§ Text
• • • •

Each time we rehearsed it was a different experience, which was really incredible. When you go in person to Basel there are people everywhere, but there is distance. Everyone looks perfect, they’re all wearing Givenchy. There is a facade. But seeing each other [virtually] you’re seeing them au naturel, in a T-shirt at home. People have let their hair grow. That’s the human connection that touches me. It’s been quite a fascinating time in that respect. 

How has the virtual performance compared so far to past performances, which were experienced in person?

Though it’s a mosaic of about 20 people on the screen, when the minute arrives for each person, the speaker is on view. The viewer gets very close to the person because you look deep into the screen, deep into their eyes. You become conscious of the connection, which was the original idea. This performance has been especially intimate, which may be bizarre, because it’s all online. And the new technology has made it more, in a way, sculptural. It makes me think of more than a performance; it’s a sculpture of time and space. When I originally did the piece I thought of it as an extension of sculpture without objects. And how many years has it been since then?

About 50 years.

Can you believe that? I cannot. It really is amazing. That 50 years is one minute to me now. 

You’ve been re-performing the work throughout that time. Over 50 years, how has the concept evolved?

The piece was created out of need. I was invited to participate in this seminar in the French Swiss Alps, which would include philosophers, writers, scientists, and one or two artists.  So I flew from London to Geneva, from Geneva I took a car to the Swiss French alps, which is right along the border between Switzerland and France. That was important to me—that there was a limit of space, two countries divided by the mountains. 

Instead of a lecture I decided to put everyone in the seminar in a line on the border and then I proposed they share the time. So that idea, that concept, keeps evolving with time. It has a life of its own. I’ve had a ten-point dogma since the ’60s and ’70s, and one of the ten points is that the artwork should have an identity outside of my intellectual limitations. 

So why re-create Time now, amid a pandemic?

I was talking on the phone with [gallerist Jan Mot] two months ago, before the quarantine started, about performing Time. I was here in Buenos Aires and I was supposed to fly to L.A., but then just two days before the quarantine started I canceled my trip. So I was talking to Jan and I wondering: what unites us all? The present moment. I realized this is the moment to be together through space and time. Whether you are in Hong Kong or New York, the present is all we have. 

The performance forces its participants to be conscious of the passage of time, which is interesting in the context of quarantine. Over the past few months, I’ve felt the minutes of every hour in a way I never had before. 

Absolutely. Normally, you wake up, get dressed, and enter the world. Now, there is often a block of 24 hours you spend in your house. So what becomes the difference between that block of time and one minute? It is a very thin line. The past 50 years fold back on itself; the time feels so long, but so short. 

Fifty years ago I was thinking about art in one way. Your artistic ideas change, you keep on moving on. But this moment for some reason brings me back to the concepts I was working on in the late ’60s and ’70s, which were pretty advanced for the time. It’s very interesting to go back and ask myself “why do I do what I do?”

Do you have an answer?

[Laughs] No, no. Well, yes, I do and I don’t. Why did I feel in 1966 that sculpture shouldn’t be physical, that it should be conceptual? Why did I think that when I was 18 years old? It has to have a meaning related to why I am who I am. When I was in Argentina in the ’60s I was a Conceptualist, then I arrived in England at the beginning of British Conceptualism. Later, I moved to L.A. at the birth of California Conceptualism. I was following the rebirth of Conceptualism through the years, which is having another moment now. This is not the moment for physical art. These museums and galleries show sculptures and paintings, but at this moment we can’t see them. This moment has opened a new consciousness of what art can be.

• • • •

§ Source information
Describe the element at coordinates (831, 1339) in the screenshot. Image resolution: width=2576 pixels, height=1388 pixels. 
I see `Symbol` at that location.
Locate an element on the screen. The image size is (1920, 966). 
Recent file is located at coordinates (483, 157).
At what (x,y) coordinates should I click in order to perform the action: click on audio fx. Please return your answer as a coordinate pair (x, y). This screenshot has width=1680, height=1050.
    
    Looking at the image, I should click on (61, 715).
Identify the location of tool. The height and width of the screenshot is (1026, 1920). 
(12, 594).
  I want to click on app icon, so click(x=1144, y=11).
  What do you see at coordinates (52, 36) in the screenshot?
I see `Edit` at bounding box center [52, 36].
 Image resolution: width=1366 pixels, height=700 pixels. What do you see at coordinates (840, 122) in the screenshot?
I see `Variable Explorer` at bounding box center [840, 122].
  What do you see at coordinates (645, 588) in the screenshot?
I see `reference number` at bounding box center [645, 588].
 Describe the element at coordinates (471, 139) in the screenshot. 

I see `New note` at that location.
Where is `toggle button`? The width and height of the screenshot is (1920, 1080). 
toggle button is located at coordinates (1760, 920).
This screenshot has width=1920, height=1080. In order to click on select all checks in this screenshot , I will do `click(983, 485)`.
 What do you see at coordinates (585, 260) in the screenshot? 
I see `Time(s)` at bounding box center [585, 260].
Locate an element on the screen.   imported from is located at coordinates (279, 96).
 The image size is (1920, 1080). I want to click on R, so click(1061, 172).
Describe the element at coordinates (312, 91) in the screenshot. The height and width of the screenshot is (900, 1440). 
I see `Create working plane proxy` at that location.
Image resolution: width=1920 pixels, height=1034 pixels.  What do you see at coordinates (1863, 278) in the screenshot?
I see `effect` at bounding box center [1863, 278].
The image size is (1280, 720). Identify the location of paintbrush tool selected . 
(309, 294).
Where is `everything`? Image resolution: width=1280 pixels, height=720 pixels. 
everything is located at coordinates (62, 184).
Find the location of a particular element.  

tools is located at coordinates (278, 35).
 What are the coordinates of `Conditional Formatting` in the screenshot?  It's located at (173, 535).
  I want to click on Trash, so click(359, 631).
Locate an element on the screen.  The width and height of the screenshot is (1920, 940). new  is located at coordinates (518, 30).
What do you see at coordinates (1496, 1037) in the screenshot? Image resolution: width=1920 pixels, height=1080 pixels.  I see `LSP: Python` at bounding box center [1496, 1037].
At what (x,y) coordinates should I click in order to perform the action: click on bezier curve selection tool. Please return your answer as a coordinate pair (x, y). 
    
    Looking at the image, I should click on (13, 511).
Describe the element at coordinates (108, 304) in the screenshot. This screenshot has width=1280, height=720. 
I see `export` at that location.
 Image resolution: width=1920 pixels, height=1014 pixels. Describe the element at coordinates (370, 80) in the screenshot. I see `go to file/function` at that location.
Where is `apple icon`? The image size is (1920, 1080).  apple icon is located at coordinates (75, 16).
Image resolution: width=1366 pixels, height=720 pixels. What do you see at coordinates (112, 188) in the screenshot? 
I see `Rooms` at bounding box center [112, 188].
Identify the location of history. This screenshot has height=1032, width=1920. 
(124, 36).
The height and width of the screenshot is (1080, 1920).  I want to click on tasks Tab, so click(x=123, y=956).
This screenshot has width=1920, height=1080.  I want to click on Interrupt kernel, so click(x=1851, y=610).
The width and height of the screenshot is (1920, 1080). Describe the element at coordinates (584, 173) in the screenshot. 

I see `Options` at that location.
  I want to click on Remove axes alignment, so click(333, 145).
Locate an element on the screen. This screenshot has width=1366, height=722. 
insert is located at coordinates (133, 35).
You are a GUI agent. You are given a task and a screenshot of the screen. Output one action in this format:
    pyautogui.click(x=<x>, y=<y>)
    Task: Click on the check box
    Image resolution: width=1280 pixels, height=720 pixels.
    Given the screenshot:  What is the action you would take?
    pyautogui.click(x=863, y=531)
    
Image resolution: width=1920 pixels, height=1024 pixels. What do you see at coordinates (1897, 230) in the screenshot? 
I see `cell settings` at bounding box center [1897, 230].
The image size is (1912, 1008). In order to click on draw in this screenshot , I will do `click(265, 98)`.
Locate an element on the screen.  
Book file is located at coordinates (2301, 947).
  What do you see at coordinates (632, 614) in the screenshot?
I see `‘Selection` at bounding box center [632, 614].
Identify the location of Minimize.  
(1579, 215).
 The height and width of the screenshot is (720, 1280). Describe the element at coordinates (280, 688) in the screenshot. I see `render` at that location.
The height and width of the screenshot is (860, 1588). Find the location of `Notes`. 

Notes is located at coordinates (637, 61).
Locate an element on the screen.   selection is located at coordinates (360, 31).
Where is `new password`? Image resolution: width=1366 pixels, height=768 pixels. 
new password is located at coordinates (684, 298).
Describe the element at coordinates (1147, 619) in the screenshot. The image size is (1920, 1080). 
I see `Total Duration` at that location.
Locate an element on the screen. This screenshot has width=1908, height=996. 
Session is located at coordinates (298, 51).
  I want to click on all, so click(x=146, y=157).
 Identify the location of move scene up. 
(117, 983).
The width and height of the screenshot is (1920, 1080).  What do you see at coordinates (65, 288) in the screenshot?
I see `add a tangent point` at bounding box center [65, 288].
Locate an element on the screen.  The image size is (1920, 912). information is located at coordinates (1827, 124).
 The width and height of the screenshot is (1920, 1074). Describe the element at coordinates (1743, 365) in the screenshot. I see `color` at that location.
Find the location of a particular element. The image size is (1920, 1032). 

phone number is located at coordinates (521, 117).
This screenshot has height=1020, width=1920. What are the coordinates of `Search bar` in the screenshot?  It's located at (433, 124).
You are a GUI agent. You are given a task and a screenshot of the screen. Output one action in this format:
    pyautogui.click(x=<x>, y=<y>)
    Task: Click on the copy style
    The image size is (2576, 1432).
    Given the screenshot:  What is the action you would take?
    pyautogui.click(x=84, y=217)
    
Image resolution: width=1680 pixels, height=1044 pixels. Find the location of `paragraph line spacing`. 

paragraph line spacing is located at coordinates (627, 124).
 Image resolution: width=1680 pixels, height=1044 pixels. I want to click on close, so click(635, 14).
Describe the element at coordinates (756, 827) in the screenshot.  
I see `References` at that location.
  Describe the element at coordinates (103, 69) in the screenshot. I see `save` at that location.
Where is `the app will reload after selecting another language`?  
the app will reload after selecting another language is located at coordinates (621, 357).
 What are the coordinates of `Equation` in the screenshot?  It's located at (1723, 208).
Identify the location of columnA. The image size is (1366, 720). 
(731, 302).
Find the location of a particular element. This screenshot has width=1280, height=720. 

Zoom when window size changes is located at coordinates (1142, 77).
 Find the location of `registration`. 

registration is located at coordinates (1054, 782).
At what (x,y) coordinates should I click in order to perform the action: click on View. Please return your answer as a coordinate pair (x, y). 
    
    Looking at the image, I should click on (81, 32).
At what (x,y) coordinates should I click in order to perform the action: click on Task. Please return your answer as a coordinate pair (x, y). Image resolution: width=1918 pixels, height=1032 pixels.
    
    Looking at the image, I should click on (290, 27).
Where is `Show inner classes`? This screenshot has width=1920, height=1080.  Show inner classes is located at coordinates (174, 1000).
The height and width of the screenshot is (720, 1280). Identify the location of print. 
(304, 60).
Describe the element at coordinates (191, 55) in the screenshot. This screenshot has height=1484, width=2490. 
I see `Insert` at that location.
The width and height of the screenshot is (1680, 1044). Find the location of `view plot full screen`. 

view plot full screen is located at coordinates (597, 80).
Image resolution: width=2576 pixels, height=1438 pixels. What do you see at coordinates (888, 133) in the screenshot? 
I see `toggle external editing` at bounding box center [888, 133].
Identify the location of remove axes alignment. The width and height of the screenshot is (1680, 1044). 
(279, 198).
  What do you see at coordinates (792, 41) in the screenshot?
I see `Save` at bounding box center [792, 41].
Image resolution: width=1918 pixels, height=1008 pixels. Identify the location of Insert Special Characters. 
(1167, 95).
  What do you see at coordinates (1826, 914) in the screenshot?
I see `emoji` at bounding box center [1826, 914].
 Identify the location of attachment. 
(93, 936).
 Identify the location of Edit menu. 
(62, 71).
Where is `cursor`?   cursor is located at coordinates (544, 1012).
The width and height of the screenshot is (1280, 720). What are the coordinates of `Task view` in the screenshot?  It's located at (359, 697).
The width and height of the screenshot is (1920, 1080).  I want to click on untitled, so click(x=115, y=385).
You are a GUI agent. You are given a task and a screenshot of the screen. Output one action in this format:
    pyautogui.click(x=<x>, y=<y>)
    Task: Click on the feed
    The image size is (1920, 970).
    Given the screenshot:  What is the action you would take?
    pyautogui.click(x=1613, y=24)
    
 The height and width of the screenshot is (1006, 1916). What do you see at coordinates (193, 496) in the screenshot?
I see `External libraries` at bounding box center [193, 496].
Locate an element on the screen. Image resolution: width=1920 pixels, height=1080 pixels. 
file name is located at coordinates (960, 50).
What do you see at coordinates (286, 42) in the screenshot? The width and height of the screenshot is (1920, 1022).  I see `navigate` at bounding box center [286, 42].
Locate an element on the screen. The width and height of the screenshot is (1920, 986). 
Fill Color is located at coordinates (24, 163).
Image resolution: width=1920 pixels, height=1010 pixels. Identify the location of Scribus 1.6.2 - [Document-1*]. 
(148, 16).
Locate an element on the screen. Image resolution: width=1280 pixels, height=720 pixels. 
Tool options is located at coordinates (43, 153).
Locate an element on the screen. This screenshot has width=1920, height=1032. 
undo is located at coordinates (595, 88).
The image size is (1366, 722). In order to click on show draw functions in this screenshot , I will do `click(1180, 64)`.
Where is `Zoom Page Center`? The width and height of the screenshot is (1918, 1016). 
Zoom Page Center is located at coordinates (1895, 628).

• • • •

§ Work required
Rewrite the interview passage starting with "Instead of a" and going on through "amid a pandemic?", changing "dogma" to "manifesto".

§ Result below
Instead of a lecture I decided to put everyone in the seminar in a line on the border and then I proposed they share the time. So that idea, that concept, keeps evolving with time. It has a life of its own. I’ve had a ten-point manifesto since the ’60s and ’70s, and one of the ten points is that the artwork should have an identity outside of my intellectual limitations. 

So why re-create Time now, amid a pandemic?